* Saved data entries:
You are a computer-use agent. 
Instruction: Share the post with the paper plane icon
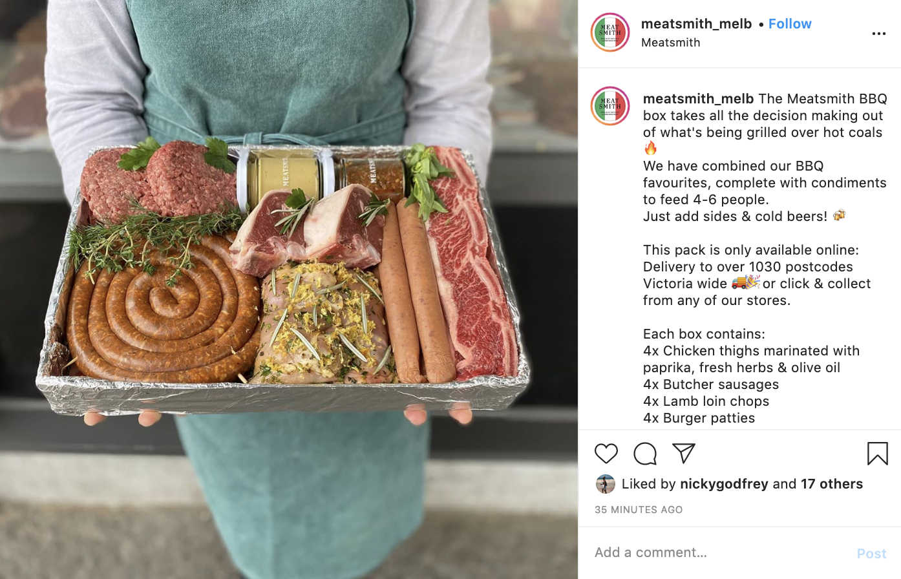click(683, 453)
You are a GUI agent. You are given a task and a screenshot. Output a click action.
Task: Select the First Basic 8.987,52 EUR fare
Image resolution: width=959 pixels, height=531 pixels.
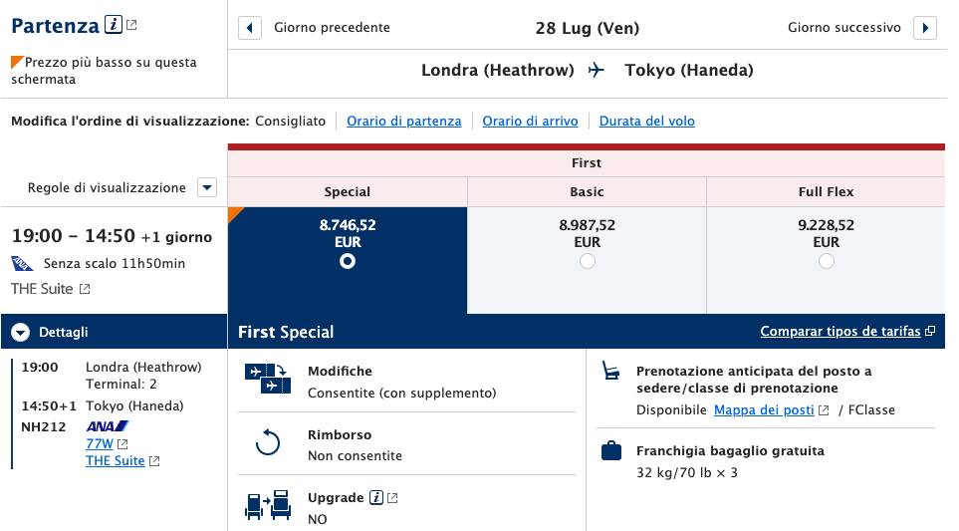588,261
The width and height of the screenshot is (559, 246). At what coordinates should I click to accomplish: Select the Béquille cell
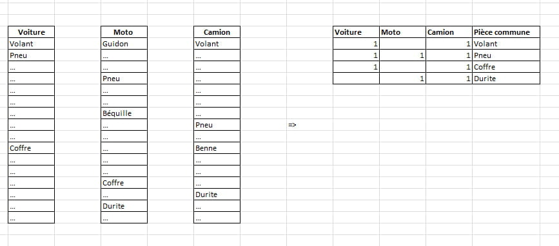coord(124,113)
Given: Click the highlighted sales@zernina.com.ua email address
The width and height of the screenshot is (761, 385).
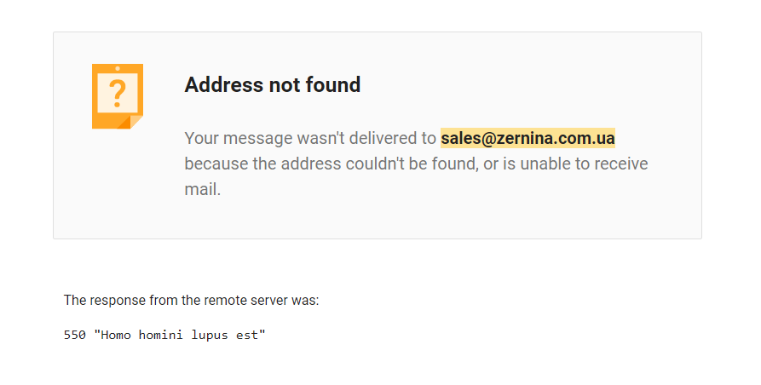Looking at the screenshot, I should click(x=528, y=138).
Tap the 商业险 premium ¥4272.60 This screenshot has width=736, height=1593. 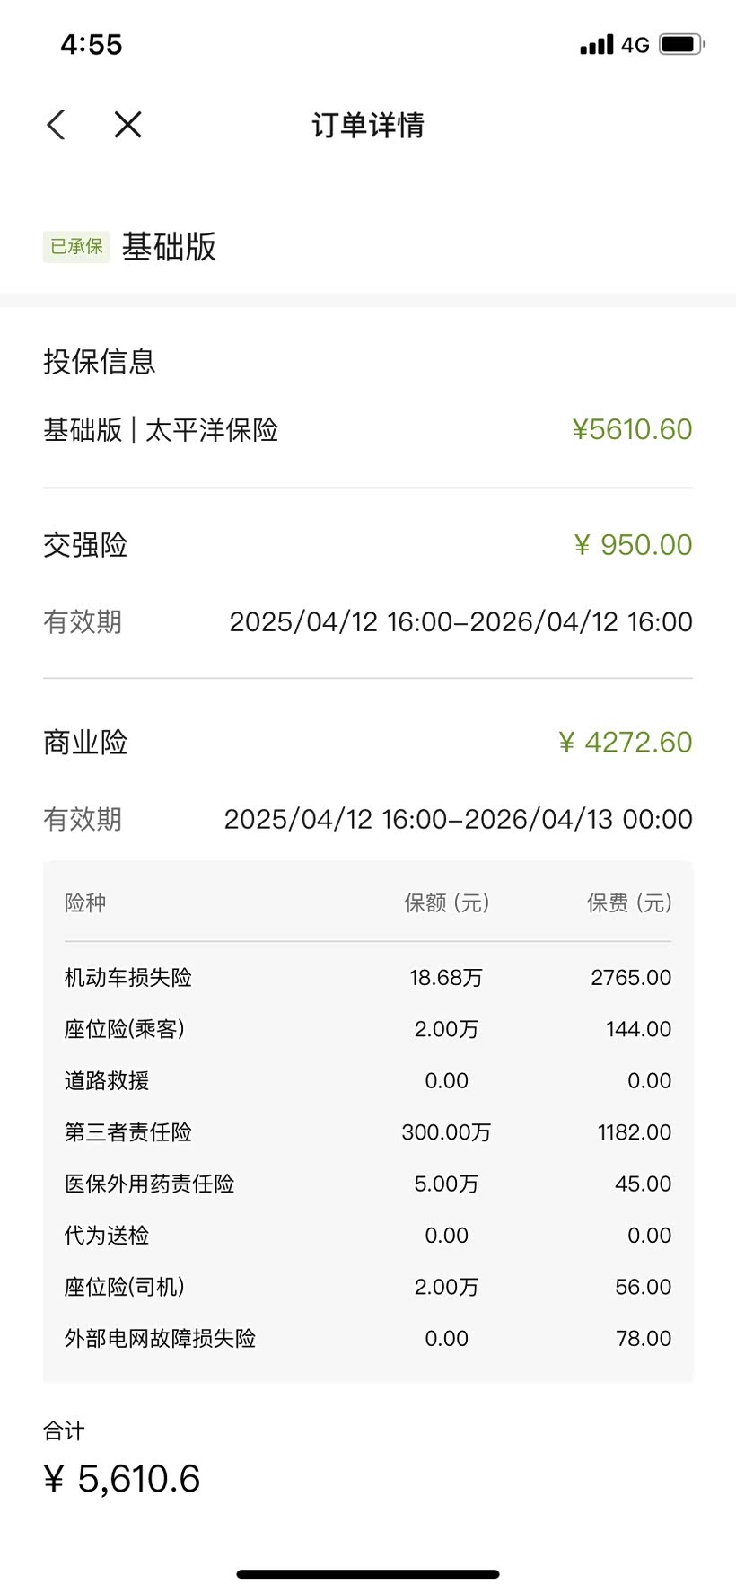625,743
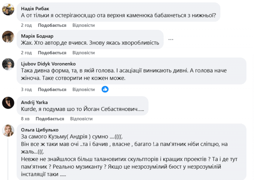The image size is (254, 180).
Task: Open Марія Боднар's profile name link
Action: (x=37, y=36)
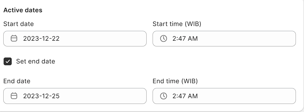Open the End time (WIB) selector field
Image resolution: width=304 pixels, height=112 pixels.
(x=224, y=96)
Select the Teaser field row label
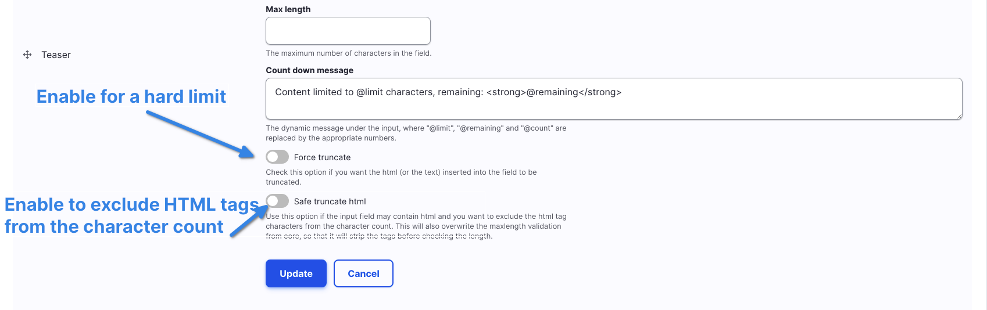Image resolution: width=987 pixels, height=310 pixels. click(x=56, y=55)
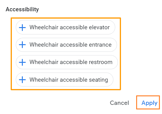The width and height of the screenshot is (162, 114).
Task: Add restroom accessibility via its blue plus
Action: [22, 62]
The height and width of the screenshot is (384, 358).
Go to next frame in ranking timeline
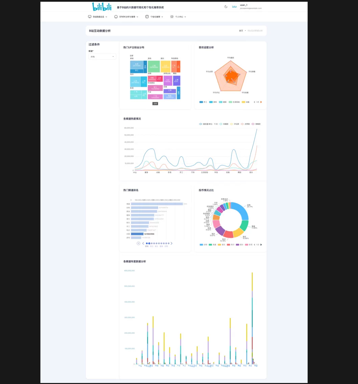coord(172,243)
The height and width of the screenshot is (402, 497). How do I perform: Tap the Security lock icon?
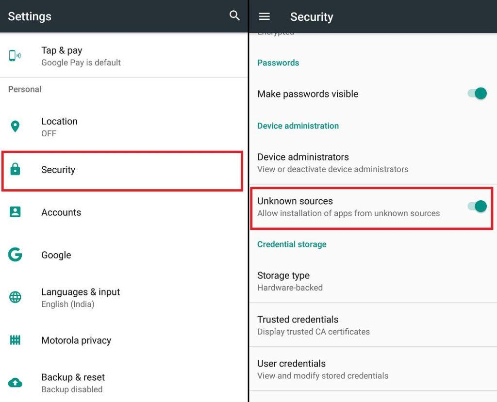15,169
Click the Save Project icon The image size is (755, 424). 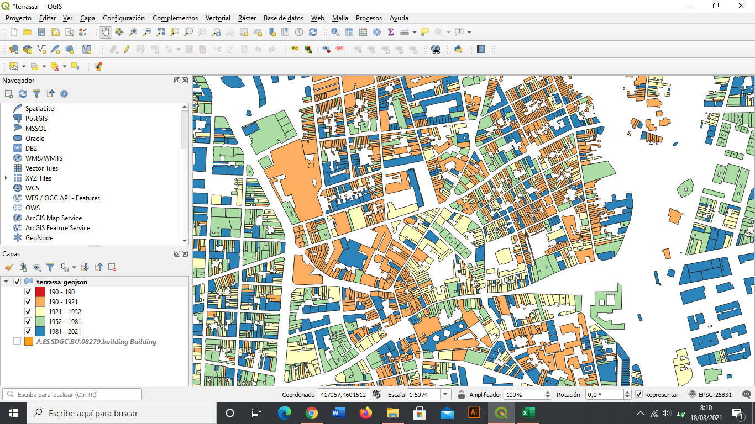point(41,32)
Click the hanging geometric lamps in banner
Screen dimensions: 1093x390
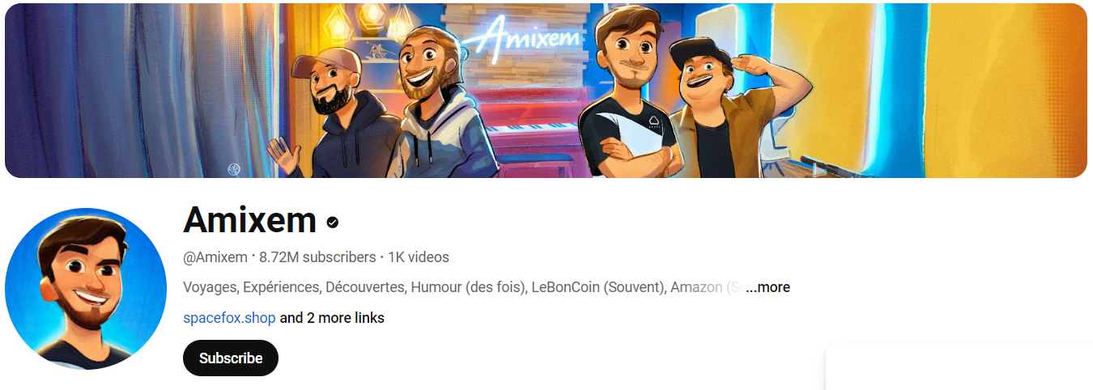(368, 20)
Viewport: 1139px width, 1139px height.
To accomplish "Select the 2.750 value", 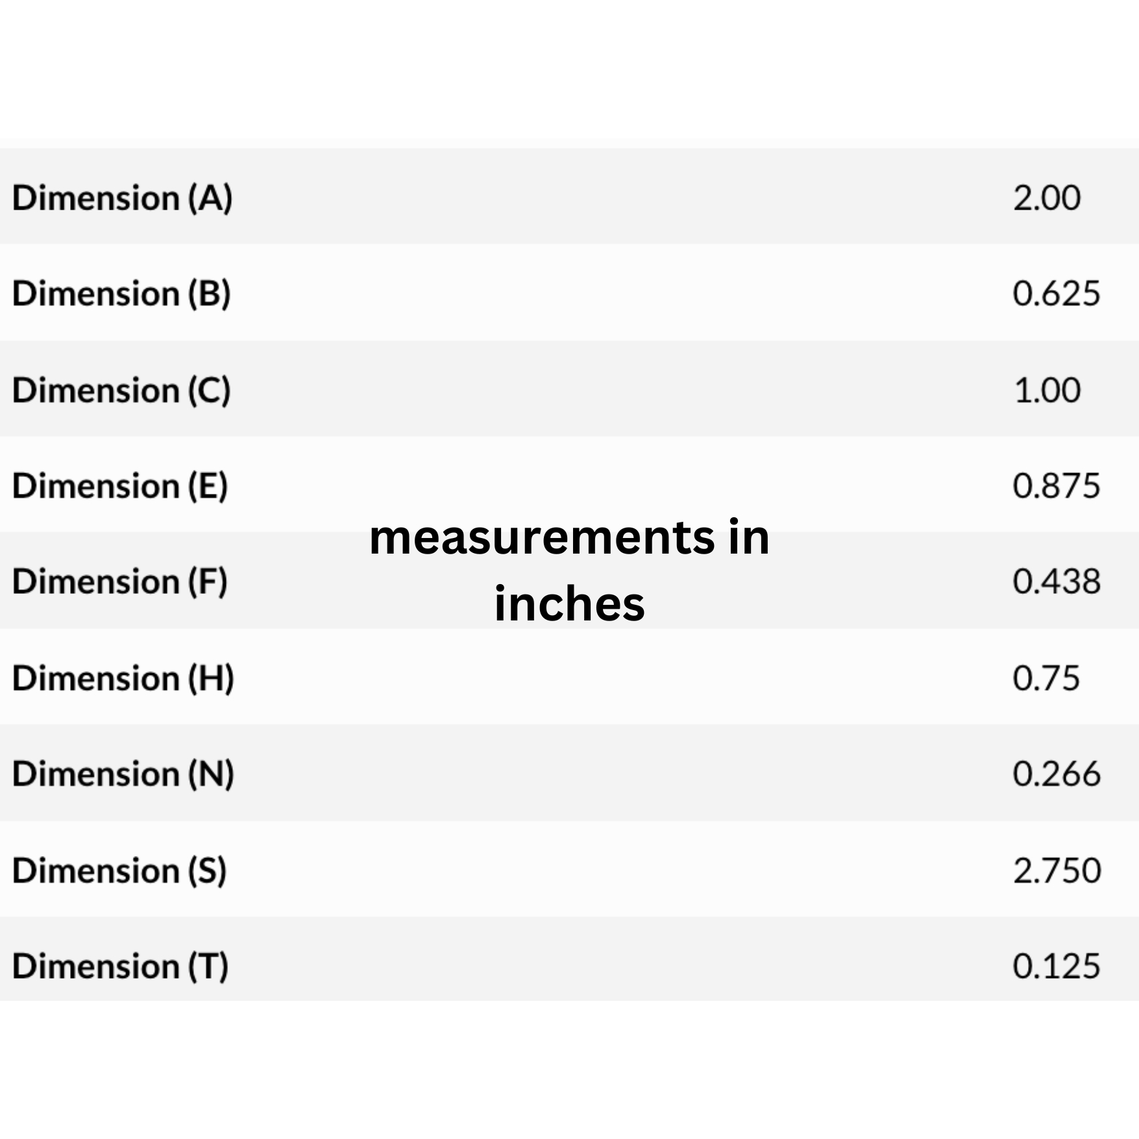I will [x=1057, y=870].
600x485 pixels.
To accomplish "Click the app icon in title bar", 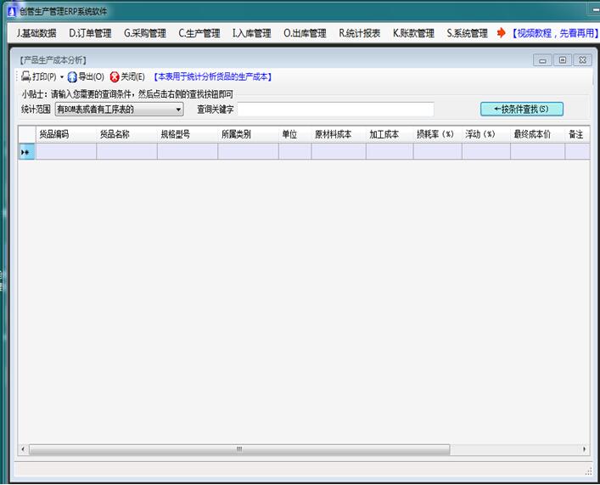I will 11,11.
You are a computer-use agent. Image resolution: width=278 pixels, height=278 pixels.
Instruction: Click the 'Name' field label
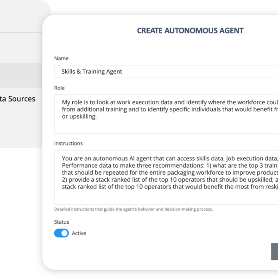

* Task directions:
Scan the data above for the word "computer", then copy every line that holds it.

* Answer space:
You are a computer-use agent. 
You are a computer-use agent. Image resolution: width=278 pixels, height=278 pixels.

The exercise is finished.